Given records:
....................

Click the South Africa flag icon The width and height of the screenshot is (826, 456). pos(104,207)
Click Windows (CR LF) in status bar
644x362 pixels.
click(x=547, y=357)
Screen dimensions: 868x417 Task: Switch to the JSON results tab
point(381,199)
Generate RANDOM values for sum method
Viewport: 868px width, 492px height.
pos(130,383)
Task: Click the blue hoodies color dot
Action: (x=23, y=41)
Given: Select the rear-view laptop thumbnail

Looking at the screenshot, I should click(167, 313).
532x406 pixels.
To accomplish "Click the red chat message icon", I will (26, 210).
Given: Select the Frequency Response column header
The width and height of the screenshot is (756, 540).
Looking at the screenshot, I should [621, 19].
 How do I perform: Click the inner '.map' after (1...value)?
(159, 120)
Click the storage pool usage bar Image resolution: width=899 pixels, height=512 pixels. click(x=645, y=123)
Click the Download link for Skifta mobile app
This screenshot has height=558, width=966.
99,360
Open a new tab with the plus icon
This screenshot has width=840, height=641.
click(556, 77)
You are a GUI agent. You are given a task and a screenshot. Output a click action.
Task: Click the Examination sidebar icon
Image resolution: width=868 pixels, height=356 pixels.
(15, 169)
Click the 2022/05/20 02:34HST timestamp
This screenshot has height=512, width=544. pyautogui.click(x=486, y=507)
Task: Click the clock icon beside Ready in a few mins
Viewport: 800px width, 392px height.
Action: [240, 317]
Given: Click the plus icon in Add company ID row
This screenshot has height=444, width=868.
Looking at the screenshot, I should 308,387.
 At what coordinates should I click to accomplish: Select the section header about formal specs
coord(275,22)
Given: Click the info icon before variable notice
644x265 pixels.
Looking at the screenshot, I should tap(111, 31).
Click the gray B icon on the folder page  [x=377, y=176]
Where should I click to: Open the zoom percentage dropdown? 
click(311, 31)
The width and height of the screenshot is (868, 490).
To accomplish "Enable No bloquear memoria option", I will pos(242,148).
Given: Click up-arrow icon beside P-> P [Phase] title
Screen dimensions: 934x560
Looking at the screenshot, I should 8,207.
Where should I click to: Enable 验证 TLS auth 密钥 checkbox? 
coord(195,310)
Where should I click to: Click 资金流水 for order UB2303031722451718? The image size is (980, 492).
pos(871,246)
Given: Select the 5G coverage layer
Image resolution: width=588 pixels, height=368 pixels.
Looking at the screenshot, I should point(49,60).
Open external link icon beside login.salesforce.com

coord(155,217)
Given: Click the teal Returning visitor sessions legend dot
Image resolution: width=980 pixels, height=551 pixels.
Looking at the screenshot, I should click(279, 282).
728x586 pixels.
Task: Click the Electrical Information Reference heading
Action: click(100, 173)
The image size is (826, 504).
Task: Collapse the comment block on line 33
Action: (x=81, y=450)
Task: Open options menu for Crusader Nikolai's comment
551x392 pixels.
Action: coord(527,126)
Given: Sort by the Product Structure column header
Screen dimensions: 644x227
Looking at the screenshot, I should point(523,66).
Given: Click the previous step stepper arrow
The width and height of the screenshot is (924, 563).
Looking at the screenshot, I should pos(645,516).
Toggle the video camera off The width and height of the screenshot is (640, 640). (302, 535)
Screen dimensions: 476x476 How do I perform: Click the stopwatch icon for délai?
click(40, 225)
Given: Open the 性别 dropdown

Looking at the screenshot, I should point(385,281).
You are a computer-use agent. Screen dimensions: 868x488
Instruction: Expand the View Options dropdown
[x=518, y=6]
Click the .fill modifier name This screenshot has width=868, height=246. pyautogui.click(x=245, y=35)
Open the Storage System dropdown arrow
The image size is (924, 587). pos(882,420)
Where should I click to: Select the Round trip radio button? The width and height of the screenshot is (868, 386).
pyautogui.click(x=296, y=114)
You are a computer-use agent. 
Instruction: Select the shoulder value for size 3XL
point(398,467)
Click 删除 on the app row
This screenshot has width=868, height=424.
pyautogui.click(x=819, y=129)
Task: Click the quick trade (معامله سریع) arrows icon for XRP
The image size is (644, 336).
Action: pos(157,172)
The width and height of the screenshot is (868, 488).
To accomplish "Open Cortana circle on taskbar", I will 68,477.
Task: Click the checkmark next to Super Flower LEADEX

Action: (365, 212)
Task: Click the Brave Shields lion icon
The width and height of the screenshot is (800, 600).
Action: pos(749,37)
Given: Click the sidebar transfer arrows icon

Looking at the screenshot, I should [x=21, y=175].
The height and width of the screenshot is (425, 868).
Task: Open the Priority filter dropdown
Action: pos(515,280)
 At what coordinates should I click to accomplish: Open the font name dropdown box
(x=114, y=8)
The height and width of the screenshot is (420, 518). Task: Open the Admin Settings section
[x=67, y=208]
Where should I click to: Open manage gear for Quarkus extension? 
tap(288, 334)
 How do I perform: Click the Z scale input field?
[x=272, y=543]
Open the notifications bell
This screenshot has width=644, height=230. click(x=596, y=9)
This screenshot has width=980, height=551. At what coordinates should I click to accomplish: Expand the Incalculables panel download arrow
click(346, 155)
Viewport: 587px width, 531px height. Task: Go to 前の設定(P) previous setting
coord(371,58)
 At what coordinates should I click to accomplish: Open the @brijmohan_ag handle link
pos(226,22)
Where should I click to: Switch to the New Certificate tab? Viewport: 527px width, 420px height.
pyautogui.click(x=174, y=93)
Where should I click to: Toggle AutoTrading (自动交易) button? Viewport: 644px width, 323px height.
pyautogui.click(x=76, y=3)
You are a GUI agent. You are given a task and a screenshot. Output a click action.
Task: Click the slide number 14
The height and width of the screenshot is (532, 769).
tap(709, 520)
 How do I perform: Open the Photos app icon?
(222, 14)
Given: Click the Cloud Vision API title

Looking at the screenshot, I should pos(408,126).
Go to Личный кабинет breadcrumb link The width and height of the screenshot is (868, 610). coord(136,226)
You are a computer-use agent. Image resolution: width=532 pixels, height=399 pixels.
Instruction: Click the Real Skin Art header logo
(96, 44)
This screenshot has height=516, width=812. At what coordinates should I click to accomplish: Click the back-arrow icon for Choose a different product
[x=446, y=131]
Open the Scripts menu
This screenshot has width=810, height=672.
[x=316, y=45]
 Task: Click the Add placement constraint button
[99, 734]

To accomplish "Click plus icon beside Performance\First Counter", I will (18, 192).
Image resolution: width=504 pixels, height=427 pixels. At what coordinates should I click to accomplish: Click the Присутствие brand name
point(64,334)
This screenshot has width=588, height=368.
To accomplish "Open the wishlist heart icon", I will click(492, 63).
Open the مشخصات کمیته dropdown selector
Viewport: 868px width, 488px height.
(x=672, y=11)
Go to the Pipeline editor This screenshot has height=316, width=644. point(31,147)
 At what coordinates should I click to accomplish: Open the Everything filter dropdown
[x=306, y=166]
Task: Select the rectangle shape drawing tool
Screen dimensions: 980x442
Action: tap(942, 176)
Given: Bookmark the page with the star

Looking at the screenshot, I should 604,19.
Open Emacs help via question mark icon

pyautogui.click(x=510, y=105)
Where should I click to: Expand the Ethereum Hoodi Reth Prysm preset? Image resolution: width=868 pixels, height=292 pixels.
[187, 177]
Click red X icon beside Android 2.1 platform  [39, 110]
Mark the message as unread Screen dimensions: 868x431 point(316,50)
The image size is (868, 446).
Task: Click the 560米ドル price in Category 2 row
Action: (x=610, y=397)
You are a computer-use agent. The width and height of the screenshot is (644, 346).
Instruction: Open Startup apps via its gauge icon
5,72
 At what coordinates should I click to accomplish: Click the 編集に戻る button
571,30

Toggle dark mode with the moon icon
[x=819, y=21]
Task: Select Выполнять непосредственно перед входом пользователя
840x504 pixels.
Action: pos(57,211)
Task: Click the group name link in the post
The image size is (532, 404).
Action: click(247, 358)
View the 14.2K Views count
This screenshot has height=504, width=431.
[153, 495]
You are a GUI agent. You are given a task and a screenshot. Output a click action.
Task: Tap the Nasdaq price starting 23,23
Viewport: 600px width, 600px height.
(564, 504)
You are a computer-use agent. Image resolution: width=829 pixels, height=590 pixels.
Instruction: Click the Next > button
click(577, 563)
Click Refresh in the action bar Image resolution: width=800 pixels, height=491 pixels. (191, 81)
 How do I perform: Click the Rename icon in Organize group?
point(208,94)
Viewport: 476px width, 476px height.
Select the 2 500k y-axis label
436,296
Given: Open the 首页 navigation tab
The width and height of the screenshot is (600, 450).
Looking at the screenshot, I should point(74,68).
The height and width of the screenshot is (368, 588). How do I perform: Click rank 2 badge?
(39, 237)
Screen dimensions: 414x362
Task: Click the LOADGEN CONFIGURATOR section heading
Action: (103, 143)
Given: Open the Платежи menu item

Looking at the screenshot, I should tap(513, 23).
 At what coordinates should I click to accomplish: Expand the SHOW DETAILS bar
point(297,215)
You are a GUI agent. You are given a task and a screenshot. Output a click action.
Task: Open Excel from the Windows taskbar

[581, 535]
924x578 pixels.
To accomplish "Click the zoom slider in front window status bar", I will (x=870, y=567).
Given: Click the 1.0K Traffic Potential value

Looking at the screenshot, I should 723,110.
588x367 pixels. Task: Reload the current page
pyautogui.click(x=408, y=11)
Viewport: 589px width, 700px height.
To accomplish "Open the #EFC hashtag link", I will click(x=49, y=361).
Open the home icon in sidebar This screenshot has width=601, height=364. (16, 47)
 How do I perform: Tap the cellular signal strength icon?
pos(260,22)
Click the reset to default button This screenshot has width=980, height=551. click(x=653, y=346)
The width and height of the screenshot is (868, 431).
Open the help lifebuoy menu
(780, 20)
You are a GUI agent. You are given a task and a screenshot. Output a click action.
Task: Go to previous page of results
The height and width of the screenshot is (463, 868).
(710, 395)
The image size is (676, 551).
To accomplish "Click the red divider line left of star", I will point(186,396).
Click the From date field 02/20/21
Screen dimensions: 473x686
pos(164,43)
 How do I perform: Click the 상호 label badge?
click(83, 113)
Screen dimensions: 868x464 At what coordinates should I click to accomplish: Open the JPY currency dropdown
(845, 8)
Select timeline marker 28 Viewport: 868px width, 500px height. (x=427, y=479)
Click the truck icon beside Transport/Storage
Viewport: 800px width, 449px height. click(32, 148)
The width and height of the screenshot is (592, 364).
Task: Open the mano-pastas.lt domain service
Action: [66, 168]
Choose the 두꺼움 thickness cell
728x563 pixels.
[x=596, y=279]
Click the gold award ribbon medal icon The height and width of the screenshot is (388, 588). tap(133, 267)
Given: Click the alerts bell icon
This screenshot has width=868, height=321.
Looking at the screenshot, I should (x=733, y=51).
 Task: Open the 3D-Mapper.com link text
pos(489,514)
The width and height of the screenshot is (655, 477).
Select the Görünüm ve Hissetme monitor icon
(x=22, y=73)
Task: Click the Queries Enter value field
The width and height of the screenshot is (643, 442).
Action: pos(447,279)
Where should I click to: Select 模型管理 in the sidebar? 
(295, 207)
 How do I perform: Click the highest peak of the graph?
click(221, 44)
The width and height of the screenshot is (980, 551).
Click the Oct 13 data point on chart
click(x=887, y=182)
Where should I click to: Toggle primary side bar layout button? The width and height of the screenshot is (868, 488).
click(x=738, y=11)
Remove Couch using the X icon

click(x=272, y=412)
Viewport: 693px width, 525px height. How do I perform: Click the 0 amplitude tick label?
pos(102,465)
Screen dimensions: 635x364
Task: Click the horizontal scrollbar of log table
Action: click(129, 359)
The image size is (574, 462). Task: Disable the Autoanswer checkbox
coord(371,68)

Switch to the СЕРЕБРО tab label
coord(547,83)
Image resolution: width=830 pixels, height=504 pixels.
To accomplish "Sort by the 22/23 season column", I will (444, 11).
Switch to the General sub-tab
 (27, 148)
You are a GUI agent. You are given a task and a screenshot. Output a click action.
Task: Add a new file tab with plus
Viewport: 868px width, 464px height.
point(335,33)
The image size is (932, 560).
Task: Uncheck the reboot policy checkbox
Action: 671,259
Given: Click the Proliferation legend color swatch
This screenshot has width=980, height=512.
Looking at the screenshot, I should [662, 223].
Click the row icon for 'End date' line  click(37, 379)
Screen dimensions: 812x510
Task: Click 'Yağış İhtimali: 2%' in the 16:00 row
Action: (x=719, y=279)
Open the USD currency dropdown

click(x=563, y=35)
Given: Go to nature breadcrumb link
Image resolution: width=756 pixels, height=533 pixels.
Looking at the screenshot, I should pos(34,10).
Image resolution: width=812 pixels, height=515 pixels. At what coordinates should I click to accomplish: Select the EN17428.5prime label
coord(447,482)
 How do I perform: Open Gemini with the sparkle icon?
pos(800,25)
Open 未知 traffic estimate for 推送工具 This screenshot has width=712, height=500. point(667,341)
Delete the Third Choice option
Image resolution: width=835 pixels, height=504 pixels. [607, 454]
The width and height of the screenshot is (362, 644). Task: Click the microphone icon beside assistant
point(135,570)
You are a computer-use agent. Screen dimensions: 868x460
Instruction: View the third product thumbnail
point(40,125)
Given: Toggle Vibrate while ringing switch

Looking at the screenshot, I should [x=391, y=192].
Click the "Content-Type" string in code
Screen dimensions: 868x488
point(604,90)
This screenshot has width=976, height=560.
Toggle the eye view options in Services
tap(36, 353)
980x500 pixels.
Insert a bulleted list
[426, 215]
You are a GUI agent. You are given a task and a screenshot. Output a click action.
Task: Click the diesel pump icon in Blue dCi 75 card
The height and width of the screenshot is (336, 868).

....................

Your task:
Write out the lines above exactly as they appear, from the start of the records up to and including the line with "point(381,199)".

Task result:
Click the South Africa flag icon The width and height of the screenshot is (826, 456). pos(104,207)
Click Windows (CR LF) in status bar
644x362 pixels.
click(x=547, y=357)
Screen dimensions: 868x417 Task: Switch to the JSON results tab
point(381,199)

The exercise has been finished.